Ronald Henry Fulke Greville was the eldest of four children born to Algernon Greville, 2nd Baron Greville (1841-1909) and his wife, Lady Beatrice Violet Graham, daughter of the 4th Duke of Montrose. He was born on 14 October 1864 and was educated at Rugby School. He joined the army, at first serving as a Lieutenant in the 3rd (militia) Battalion of the Argyll and Sutherland Highlanders 1884, but then joining the 1st Lifeguards as a Lieutenant two years later. He reached the rank of Captain in 1892, but left the army when elected to Parliament in 1896.

He had married Margaret Helen Anderson in St Mark’s Church, North Audley Street on 25 April 1891. She was described as the daughter of Mrs M’Ewan and stepdaughter of William M’Ewan, but was in fact the latter’s illegitimate daughter. She was to inherit his fortune when he died in 1913. Margaret Greville was presented at Court by the Duchess of Montrose on 16 May 1892 and the couple were part of the circle surrounding the Prince of Wales, later Edward VII, and frequent attendees at State Balls and other Royal occasions.

Although Greville’s father was a distinguished Liberal, who had served briefly in Gladstone’s second administration, Greville was a Unionist. He contested the Liberal held seat of Barnsley in the 1895 General Election and failed to take it, although he was held to have distinguished himself in a vigorous contest. Perhaps as a result, when the Conservative MP for Bradford East died in the following year, Greville was chosen to contest the seat at the subsequent by-election which was held to be a difficult contest. He was opposed by Sir A. Billson and by Keir Hardie and he retained the seat by a narrow majority in November 1896. His father-in-law had already been elected as a Liberal for Central Edinburgh and Ronald was present when he handed over the magnificent M’Ewan Hall to Balfour as Chancellor of Edinburgh University in December 1897.
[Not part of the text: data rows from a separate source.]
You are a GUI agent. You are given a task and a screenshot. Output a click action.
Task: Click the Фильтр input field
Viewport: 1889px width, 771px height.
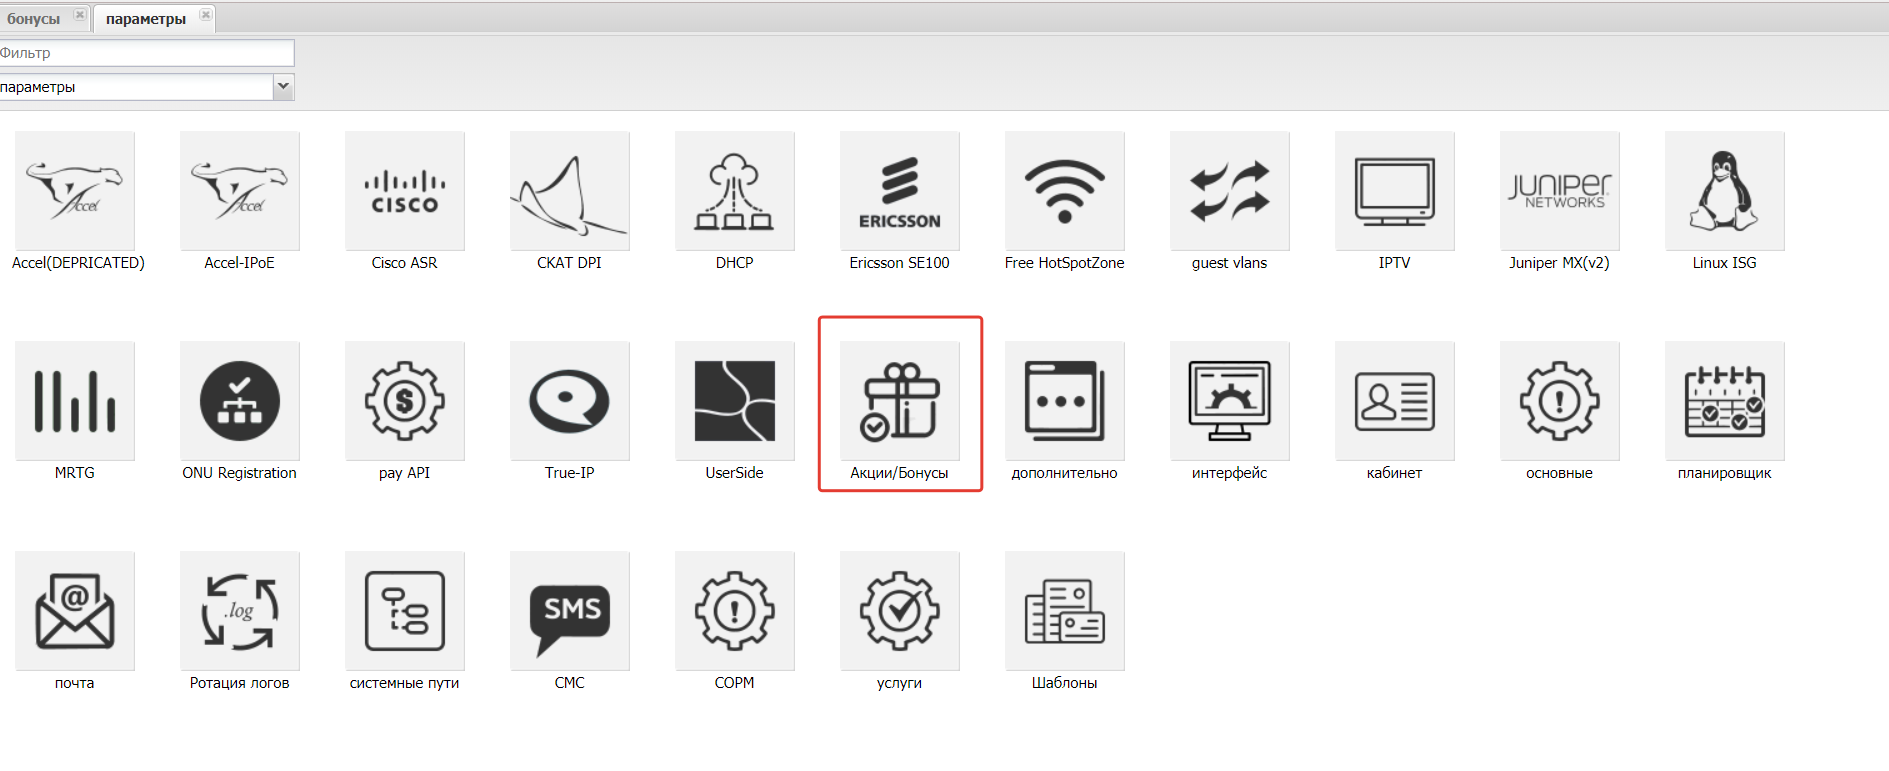point(146,53)
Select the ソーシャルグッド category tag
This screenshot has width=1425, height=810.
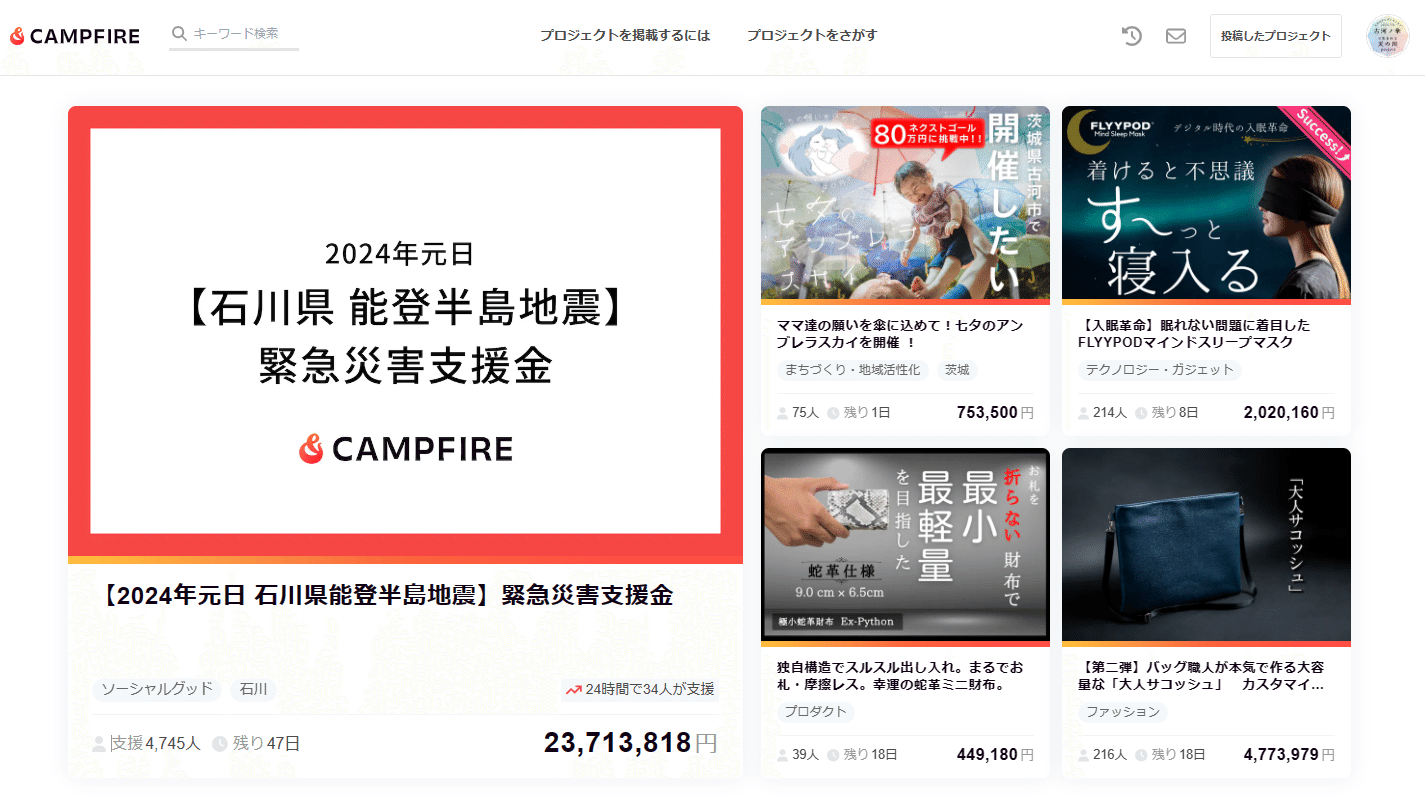pos(157,689)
Greville was a Knight Imperial of the Primrose League and seems to have been prominent in its affairs. He was a guest when Joseph Chamberlain was received by the City of London in 1902 and when the Imperial Chapter of the League dined the Colonial Prime Ministers on 7 July 1902. He was elected to the Grand Council on 4 May 1905. However, he was not a tariff reformer and chose to side with the small but active band of younger Unionists who remained loyal to free trade. He had held his seat at the 1900 General Election, but chose not to contest it in 1906. Nor did he seek another seat. His former seat was gained by the Liberal Party with a large majority. Greville continued to give his support to the Unionist Free Traders from outside the House until illness laid him low.
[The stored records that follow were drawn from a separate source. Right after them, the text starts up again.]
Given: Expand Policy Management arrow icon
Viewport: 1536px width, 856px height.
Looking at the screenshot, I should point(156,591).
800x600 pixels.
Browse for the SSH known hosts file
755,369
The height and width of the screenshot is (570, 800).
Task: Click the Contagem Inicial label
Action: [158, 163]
In June 1906 the King and Queen honoured the Grevilles by spending a weekend being entertained by them at Reigate Priory.[1] The king made a further private visit to them at Reigate Priory on the weekend 18-20 May 1907[2] and on the Saturday took tea at Polesden Lacey, which the Grevilles had purchased in 1906 from the executors of Sir Clinton Dawkins. There is every reason to believe that Edward VII enjoyed their company, but spiteful critics nicknamed the pair, ‘The Grovels’.

Nevertheless Margaret Greville’s parties at Reigate Priory and then at Polesden Lacey were regarded as features of the London season.

A Justice of the Peace and deputy lieutenant, Greville served as High Sheriff for County Westmeath 1899. He was a member of the Turf, the Naval and Military and the Carlton Clubs and played golf as his principal recreation.

Greville died on 5 April 1908 from pneumonia following an operation for throat cancer, predeceasing his father. He and his wife had no children and when his father died in 1909 the title was inherited by his brother Charles.

He was buried at Bookham on 9 April and a memorial service was held at St Margaret’s, Westminster on the same day. An obituary appeared in The Times on 6 April 1908.